(Closed) Wedding is two months away, should I cancel?

posted 5 years ago in Emotional
Post # 2
Member
9575 posts
Buzzing Beekeeper
  • Wedding: September 2015

He is a complete ass! Listen to your inner self and cancel your wedding. You will regret mArrying him.

Post # 3
Member
1285 posts
Bumble bee

I wouldn’t get married just from this statement alone “He is also concerned that I won’t fulfill the ‘tasks’ of a wife: all of the housework and running his errands as well as working full time and in the future raising children.” 

 

Post # 4
Member
2076 posts
Buzzing bee

Just from what you posted, yes, you should call off the wedding and probably end the relationship completely.  

You feel like you have to walk on eggshells around him.  He makes nasty comments about your figure.  You have issues with his anger and mood swings.  His answer to “why do you want to get married” is I don’t know, it is just something people do.  You have constant arguments/fall outs. You have continually, for months, been questioning your decision to marry him.

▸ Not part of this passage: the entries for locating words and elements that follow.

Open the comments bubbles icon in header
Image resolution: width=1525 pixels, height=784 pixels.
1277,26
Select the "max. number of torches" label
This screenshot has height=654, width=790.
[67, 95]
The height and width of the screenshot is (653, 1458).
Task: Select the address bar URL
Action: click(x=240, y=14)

If all of those aren’t huge red flags, then I don’t know what is.

Cancelling a wedding is hard, but getting a divorce is even harder.

Post # 5
Member
4020 posts
Honey bee
  • Wedding: November 2014

He sounds like a jerk. I’d cut my losses now and deal with the headache of a cancelled wedding now rather than the huge ordeal of dealing with an inevitable divorce later. Going on vacations with someone and enjoying your time together sometimes isn’t enough to sustain a marriage. He belittles you and is only marrying you because of outside pressures. You deserve better. 

Post # 6
Member
2860 posts
Sugar bee

I stopped reading after the second paragraph.  He’s a jerk. I wouldn’t have coffee with him, let alone consider marrying him.

Post # 7
Member
307 posts
Helper bee
  • Wedding: May 2016

I think you know deep down what you need to do, I hate telling people what their decisions should be, but since you asked – it sounds like you’d be dodging a bullet. Size 8 uk is hardly ‘fat’ and for him to insinuate that youd look good slimmer than you are is absolutely unacceptable and wrong. You want to be loved unconditionally, imagine when you get pregnant. Of course you’ll gain weight, what kind of a question is that! He sounds shallow and insecure and he’s dragging you into it, which is unfair to you. 

You shouldn’t feel like you’re walking on eggshells. I know you’ve been through a lot of great experiences and loving moments together, but I can’t fathom anyone staying happily married to someone who talks to them like that, and whom they have to walk on eggshells around. 

Post # 8
Member
66 posts
Worker bee

This does not sound like a happy, healthy relationship. And from what you wrote it sounds like you know what you want to do, you just need some validation. So here it is… Cancel your wedding! 

Post # 9
Member
685 posts
Busy bee
  • Wedding: October 2015

Listen to your gut and run. He sounds like an abusive husband in the making. 

Post # 10
Member
697 posts
Busy bee
  • Wedding: May 2012

Nope nope nope! You know the answer or you wouldn’t have needed to post.

Post # 11
Member
369 posts
Helper bee
  • Wedding: January 2016

Those are all red flags!  I would not marry this guy!  He sounds like an ass and it doesn’t sound like you will be happy with him at all :/

Post # 12
Member
497 posts
Helper bee
  • Wedding: February 2012

View original reply
crescentmoon:  your gut is right, I’d run! He sounds horrible, really.

Post # 13
Member
1299 posts
Bumble bee

Those aren’t “wife” tasks, By The Way. Gross.

Post # 14
Member
2871 posts
Sugar bee
  • Wedding: May 2015

DTMFA. 

Post # 15
Member
1164 posts
Bumble bee
  • Wedding: March 2011

I think you’re asking because you already know what you want to do.  Listen to your inner voice because it’s talking to you loud and clear.